TASK STATEMENT:
A verbatim reproduction of the lines below, from the line containing "Search (409, 1473)" through the line containing "[Mix] (152, 965)", both ends included, is the whole required output.

** RECORDS FOR THE TASK follows **

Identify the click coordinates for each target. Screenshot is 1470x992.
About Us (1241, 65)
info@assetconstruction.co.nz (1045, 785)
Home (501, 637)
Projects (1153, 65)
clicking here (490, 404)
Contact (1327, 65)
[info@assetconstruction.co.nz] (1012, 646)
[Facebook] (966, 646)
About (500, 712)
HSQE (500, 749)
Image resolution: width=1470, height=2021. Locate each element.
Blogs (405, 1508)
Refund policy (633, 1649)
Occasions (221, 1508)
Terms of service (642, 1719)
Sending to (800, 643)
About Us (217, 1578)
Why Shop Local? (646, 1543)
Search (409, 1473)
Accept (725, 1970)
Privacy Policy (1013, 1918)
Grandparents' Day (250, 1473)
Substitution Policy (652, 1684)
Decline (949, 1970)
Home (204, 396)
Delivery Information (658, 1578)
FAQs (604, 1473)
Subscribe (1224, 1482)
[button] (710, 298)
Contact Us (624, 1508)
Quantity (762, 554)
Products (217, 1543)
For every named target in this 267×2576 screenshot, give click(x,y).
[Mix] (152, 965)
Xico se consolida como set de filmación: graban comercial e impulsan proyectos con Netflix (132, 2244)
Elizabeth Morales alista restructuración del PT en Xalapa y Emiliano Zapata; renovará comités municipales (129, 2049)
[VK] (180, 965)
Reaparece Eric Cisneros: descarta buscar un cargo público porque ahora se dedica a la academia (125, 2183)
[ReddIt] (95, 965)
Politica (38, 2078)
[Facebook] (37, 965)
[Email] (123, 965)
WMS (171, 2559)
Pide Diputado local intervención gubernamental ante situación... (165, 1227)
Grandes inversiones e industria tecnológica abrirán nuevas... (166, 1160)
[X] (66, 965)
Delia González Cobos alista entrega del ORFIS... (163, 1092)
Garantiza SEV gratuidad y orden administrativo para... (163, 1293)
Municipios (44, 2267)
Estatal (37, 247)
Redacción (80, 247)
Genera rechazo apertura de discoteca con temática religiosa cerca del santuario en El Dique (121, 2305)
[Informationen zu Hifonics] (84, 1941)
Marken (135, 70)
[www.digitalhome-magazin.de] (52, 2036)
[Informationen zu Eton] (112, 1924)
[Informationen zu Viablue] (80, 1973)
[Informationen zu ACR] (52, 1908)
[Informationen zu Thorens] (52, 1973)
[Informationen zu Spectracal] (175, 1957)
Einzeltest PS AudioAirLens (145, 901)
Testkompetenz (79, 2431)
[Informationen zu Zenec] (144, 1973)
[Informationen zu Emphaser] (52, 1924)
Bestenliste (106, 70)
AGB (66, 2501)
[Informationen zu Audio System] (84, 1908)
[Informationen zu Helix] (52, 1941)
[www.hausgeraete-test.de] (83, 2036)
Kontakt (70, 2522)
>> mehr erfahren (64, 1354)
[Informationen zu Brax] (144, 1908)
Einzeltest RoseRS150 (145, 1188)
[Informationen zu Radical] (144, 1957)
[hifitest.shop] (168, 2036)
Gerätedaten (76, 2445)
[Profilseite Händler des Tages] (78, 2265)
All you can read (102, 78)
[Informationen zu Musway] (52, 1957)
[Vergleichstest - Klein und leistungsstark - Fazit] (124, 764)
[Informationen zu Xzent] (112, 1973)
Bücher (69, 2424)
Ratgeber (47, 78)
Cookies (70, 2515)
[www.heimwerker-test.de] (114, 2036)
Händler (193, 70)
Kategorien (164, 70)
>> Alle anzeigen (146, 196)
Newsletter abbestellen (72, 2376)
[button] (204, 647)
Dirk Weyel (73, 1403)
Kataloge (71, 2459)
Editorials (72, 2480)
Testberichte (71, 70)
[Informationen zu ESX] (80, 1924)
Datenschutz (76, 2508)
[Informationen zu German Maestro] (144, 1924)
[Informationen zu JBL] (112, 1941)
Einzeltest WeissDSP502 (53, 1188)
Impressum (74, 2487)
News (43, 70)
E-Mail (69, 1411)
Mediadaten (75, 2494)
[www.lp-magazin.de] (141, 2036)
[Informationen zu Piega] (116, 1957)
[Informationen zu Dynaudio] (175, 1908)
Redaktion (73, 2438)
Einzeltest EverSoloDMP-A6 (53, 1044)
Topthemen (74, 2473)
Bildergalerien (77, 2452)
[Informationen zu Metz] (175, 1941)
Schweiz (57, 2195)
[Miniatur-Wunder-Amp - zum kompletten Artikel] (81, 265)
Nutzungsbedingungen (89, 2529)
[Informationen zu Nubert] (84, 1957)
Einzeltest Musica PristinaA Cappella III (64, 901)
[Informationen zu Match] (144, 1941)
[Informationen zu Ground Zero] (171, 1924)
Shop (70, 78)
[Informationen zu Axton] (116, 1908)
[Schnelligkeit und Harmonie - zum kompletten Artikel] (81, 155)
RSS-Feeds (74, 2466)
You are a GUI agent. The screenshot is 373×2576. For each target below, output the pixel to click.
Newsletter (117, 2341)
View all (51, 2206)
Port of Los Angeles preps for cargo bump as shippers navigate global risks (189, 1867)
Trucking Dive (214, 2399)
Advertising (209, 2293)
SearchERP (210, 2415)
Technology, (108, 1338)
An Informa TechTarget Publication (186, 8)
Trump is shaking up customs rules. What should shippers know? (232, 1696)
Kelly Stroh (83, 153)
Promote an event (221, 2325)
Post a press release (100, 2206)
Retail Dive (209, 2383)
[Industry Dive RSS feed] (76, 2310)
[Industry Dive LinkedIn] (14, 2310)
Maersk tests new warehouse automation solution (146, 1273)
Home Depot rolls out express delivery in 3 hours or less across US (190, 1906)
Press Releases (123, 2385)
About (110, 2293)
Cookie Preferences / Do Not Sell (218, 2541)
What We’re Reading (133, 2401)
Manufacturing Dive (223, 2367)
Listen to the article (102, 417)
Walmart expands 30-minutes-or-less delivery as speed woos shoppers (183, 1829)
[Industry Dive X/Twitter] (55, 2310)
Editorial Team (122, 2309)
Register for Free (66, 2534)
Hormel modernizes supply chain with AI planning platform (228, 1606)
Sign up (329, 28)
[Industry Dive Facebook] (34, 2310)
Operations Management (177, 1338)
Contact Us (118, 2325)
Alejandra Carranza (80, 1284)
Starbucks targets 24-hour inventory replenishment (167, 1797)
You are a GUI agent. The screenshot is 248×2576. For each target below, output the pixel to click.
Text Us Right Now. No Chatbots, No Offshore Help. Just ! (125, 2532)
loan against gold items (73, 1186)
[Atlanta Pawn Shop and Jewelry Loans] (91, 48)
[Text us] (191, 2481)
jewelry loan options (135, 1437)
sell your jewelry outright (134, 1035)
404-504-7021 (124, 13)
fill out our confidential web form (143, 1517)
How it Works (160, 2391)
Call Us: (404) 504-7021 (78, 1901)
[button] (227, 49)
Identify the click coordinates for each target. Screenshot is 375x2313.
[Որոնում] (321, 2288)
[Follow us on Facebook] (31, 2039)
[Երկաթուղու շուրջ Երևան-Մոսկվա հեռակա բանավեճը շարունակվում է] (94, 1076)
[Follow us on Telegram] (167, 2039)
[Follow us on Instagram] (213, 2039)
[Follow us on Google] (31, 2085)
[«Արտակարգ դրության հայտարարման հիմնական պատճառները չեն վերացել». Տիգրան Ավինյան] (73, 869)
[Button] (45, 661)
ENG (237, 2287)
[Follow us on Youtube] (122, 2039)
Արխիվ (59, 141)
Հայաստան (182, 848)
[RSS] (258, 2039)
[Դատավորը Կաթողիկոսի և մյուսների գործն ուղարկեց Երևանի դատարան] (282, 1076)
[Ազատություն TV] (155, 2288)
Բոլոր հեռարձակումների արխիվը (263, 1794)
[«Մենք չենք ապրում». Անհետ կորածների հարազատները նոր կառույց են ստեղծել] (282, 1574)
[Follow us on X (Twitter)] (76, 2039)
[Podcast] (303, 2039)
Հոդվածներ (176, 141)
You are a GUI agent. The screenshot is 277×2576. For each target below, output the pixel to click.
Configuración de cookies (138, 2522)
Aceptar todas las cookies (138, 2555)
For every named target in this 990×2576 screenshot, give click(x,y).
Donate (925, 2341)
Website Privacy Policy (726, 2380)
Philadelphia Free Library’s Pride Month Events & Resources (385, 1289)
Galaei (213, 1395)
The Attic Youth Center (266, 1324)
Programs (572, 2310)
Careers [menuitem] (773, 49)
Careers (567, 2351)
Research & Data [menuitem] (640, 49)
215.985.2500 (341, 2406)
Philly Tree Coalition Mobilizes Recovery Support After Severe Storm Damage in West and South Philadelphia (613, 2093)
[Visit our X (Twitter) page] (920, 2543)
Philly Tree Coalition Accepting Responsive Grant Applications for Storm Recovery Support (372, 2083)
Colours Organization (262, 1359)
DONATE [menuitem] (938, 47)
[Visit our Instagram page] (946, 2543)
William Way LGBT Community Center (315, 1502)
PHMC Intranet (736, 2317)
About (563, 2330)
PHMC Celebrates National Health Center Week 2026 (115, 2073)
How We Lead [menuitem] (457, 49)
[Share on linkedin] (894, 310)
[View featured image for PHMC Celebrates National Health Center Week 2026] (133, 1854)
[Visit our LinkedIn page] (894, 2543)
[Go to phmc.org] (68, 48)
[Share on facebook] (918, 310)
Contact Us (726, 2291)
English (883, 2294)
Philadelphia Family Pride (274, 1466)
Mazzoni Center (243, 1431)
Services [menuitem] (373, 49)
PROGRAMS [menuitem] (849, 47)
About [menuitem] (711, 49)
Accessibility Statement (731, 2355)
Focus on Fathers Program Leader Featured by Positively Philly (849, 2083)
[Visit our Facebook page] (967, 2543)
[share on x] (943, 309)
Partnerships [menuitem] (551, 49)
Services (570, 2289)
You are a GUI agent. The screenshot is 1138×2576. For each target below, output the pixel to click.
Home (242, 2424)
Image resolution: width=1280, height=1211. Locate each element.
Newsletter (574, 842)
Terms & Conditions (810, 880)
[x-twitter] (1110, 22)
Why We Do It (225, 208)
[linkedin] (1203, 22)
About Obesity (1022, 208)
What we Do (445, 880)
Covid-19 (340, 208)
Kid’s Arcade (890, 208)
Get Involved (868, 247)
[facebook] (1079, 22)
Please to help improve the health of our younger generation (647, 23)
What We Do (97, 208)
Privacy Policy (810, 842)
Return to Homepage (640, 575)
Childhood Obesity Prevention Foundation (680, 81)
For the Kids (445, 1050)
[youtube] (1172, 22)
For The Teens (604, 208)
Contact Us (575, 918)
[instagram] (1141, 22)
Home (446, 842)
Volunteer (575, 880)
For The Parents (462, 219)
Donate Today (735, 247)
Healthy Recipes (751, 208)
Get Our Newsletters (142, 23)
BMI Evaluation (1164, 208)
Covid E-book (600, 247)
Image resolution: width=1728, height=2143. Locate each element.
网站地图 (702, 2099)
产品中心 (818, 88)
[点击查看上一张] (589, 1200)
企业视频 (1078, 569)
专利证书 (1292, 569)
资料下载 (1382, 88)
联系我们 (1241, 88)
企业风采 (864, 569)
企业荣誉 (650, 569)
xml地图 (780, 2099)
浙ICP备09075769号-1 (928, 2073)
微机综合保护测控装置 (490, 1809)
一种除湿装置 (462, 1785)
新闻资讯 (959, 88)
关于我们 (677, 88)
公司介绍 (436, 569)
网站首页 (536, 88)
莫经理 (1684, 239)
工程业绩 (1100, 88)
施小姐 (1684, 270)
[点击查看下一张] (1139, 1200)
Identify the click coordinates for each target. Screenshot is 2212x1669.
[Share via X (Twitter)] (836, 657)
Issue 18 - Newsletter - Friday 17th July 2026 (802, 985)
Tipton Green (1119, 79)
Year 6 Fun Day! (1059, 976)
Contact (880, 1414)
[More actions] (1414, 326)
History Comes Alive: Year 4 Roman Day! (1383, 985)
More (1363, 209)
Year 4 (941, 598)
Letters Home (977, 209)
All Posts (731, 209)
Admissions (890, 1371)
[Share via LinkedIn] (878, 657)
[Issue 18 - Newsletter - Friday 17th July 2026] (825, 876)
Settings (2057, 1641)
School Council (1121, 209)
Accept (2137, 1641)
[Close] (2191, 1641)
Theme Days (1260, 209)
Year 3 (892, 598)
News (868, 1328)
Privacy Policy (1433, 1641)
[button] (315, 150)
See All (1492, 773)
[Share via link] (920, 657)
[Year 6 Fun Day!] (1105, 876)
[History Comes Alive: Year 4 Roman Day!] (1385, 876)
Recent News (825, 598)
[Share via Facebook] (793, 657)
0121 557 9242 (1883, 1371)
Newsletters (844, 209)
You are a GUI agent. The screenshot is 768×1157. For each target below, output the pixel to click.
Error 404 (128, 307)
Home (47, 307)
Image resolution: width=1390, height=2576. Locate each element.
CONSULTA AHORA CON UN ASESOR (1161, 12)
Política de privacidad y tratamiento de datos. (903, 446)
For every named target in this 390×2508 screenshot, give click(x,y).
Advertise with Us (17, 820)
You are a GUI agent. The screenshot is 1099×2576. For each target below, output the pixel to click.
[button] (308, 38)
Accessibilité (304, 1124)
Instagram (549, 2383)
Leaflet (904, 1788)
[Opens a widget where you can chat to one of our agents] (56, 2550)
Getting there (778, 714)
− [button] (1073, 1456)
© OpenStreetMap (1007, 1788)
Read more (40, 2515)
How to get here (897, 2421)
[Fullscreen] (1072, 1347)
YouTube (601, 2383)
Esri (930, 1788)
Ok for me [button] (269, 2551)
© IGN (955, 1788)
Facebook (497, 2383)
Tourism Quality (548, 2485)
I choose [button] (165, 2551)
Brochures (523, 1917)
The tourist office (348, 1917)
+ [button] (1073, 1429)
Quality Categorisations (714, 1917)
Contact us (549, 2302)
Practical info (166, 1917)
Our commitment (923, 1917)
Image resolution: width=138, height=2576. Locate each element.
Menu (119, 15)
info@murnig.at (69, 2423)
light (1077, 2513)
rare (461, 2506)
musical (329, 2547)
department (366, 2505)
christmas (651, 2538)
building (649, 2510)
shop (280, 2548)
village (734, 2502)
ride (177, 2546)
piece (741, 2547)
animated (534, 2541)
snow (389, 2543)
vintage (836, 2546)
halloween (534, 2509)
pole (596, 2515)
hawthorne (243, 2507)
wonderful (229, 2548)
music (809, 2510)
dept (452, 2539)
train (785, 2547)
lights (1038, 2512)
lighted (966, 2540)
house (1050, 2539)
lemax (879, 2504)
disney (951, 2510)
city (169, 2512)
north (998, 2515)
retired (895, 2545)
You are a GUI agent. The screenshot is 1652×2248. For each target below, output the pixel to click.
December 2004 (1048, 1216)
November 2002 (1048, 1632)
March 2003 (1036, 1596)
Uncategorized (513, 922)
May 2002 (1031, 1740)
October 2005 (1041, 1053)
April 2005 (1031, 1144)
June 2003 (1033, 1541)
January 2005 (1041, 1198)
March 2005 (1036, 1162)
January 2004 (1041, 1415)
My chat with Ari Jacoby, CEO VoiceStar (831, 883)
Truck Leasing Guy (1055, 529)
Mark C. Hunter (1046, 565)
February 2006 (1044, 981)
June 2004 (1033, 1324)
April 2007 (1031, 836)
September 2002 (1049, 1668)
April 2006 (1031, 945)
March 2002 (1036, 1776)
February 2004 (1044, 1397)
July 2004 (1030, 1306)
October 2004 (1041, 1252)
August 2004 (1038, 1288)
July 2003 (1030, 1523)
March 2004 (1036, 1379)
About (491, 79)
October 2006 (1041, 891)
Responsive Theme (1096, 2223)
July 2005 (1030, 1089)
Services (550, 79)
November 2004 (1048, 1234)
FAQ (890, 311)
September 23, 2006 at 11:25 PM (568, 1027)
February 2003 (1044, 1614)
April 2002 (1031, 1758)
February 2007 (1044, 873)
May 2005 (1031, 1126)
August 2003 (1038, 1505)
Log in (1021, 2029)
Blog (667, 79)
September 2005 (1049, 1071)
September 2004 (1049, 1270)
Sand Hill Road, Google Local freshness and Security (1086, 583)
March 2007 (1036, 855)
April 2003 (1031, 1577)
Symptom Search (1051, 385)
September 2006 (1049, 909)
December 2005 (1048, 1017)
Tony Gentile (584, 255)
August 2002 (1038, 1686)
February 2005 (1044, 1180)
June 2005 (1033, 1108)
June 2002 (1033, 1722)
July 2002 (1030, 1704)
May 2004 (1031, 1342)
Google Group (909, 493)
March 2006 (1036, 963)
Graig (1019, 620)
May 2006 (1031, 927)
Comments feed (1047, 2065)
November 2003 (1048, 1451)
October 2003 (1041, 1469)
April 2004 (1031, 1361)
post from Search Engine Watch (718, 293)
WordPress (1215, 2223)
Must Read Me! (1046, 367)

** End of RECORDS FOR THE TASK **

SOLUTION:
Search (409, 1473)
Accept (725, 1970)
Privacy Policy (1013, 1918)
Grandparents' Day (250, 1473)
Substitution Policy (652, 1684)
Decline (949, 1970)
Home (204, 396)
Delivery Information (658, 1578)
FAQs (604, 1473)
Subscribe (1224, 1482)
[button] (710, 298)
Contact Us (624, 1508)
Quantity (762, 554)
Products (217, 1543)
For every named target in this 267×2576 screenshot, give click(x,y).
[Mix] (152, 965)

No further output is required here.